The holiday season is here, but the joy of it may not be, especially at work. Maintaining good mental health on the job can be a challenge at the best of times. Maintaining it during the holidays can seem impossible.
The pressure of the holly jolly season along with regular workload can give rise to feeling even more behind than usual and increase anxiety and poor mental health. Like I’m sort of feeling right now.
Can you relate? Strategic planning for the next year, year end reviews for this last year. Project deadlines that were due…oh like a month ago. Those damn people who take vacations during December (how dare them?!). The obligatory staff/client/shareholder events that mean you get home after the kids have gone to bed and spent more time with your co-workers than your family – again. Add your own to the list.
To find a little relief and decrease triggers for anxiety and depression, I suggest capturing mini-moments of joy. Think of moments of joy like moments of silence – but without the focus on dead people. Personal, brief and meaningful.
Now after you finish rolling your eyes and before you click another link, wait. I promise this hack is doable and effective. It won’t change your life. It might not even change your mood. But it will give you momentary relief from the hell-bent chaos and burden you may be feeling right now at work. The more often you do this simple exercise, the more it will build upon itself.
Finding these mini-moments of joy goes deeper than intellectualizing gratitude. It moves into a mind and body experience of micro-sized feelings of appreciation and simple pleasures.
First, what is joy? See if you can guess.
1.Not a feeling in response to a fortunate event, but a condition of spirit.
2. The name of my neighbor 2 blocks over who has 11 cats & wears big hats.
3. A brand of perfume.
4. Extreme gladness, delight, or exultation of the spirit arising from a sense of well-being or satisfaction.
5. A mediocre movie with Jennifer Lawrence about some Tupperware woman.
6. Sorry, what? I nodded off. I need more coffee
The answers are 1, 3, 4 and 5 (and potentially 6 if I’ve caught you before your morning coffee). Joy is: a feeling, spiritual condition, perfume and a movie. Now THAT’S what I call versatility!
The American Psychological Association defines it as “a feeling of extreme gladness, delight, or exultation of the spirit arising from a sense of well-being or satisfaction.”
I like Existential philosopher James Park’s take on it: joy is “not a feeling in response to a fortunate event, but a condition of spirit”. It is the basis of our being. Often latent it is our basic nature. Now isn’t that optimistic?
The mental health benefits of joy are real.
When we experience joy, the brain releases the neurotransmitters dopamine and serotonin. People with depression are known to have lower levels of serotonin.1
Positive emotions, like joy, can decrease stress hormones and build emotional strength.2
But how to bring this joyful nature out? The easiest way is to become aware of the tiniest feelings of joy that arise naturally while you’re at work. I’m not talking about feeling states extending for a period of minutes.

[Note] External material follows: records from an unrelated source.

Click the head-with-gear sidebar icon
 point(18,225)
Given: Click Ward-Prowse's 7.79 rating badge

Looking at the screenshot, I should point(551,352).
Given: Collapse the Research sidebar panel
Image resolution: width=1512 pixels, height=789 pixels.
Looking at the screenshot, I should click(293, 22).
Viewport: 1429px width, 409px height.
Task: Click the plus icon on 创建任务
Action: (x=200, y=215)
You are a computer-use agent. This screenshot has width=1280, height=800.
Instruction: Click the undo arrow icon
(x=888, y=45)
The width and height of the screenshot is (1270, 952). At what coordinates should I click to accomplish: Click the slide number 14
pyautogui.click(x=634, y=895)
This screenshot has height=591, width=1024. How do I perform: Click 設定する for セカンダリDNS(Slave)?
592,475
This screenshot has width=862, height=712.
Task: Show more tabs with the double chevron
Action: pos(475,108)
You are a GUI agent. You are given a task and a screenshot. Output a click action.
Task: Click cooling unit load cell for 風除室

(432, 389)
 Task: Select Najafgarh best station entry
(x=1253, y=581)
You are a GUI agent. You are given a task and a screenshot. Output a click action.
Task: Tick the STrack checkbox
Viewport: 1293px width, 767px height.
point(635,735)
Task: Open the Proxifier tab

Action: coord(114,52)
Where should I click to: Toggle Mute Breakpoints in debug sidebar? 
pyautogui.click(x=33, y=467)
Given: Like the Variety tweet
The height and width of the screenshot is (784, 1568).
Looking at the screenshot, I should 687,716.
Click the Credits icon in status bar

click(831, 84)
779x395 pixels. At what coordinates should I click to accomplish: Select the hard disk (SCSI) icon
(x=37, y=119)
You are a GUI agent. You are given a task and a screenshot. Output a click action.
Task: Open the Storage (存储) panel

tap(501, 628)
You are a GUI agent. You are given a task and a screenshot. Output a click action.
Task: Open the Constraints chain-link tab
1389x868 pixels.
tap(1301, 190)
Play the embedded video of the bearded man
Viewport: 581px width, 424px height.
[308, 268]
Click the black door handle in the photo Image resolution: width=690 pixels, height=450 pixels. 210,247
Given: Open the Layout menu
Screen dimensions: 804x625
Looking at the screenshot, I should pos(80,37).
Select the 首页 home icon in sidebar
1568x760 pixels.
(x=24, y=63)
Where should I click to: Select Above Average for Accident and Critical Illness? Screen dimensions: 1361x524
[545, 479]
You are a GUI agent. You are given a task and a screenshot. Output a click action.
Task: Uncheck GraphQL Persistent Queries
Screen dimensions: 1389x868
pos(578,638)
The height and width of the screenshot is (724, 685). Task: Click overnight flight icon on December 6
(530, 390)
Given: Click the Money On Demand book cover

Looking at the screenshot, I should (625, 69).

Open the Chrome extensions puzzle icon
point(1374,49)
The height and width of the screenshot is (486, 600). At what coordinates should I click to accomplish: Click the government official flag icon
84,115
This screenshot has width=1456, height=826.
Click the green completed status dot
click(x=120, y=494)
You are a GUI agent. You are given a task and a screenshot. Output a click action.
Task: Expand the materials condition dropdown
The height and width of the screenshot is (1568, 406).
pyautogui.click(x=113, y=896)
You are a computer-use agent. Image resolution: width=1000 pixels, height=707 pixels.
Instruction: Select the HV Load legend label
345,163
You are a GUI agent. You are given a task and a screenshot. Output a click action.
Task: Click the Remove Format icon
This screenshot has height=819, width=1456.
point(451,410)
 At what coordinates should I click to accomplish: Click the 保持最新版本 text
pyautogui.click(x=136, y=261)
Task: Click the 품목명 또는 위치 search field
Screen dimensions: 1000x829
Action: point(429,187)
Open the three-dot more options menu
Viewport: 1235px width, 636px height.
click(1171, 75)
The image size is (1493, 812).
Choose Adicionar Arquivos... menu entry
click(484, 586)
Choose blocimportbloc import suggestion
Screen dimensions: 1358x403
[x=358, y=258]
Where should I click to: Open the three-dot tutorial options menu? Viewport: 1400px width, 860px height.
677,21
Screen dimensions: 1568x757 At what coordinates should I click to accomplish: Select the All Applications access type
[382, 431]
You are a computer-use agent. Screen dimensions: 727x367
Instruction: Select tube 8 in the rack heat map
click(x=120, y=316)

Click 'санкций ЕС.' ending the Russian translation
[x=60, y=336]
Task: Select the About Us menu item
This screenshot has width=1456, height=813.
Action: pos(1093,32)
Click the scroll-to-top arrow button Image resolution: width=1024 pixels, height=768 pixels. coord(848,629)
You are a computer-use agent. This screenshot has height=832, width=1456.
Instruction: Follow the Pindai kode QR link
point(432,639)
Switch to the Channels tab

I’m talking about seconds or nano-seconds of joy that occur throughout the course of a day. Focusing on these tiny slices will ‘prime’ your body and mind to see and feel more of them. I take a deeper dive into joy in my workshop “Creating Wellness and Reclaiming Self-Care” with some fun, interactive exercises.
The Hack: How to Capture Mini-Moments of Joy to Improve Mental Health at Work
1.Make a conscious decision to be open to itsy-bitsy bits of joy at your workplace for one day (or even a half a day).
2. Define what joy feels like for you. What does it feel like in your body, your mind and your spirit? Typically, these are small bubbles of positive emotions or sensations of relief or comfort in your body.
For me, I know I’ve hit a blip of joy because the corners of my mouth give rise to a slight smile. I feel a little lightness in my body like my muscles have relaxed. The stream of (often negative) thoughts and worries stop for a split second and I am in the present (for like 1.5 seconds).
3. When something triggers an inkling of joy, pause. Experience it. Notice it. Breathe with it.
4. Note what, if any, physical sensations go along with it and where those sensations occur in your body.
5. Notice what triggered said moment of joy. You can track it to see if it consistently elicits joy for you.
6. Take another gentle and conscious breath and go about your business.
It’s that simple.
Example of mini-moments of joy are:
- Completing a task on your to do list
- Petting your co-worker’s dog (that is of course if you like dogs. I’m a sucker for them.)
- Laughing at a joke said in the staff meeting
- Seeing the winner of the staff’s ugly cookie decorating contest
- When your computer screen unfreezes
- Seeing birds fly by your office window
- Sipping coffee or tea on your break
- Getting through to the tech department within a minute
Being open to and paying conscious attention to the mini-moments of joy can, even in the most stressful day, bring you out of your head and into the present moment. This gives both your body and your brain a break before you dive in the flurry of work that’s waiting for you.
I use this hack on a daily basis at work. Even during my most stressful work days, noticing mini-moments of joy clears my head and reduces my anxiety. It re-energizes me even when I’m in a rotten mood. Try it and see what happens for you. Happy joy hunting at work for a little bit better mental health.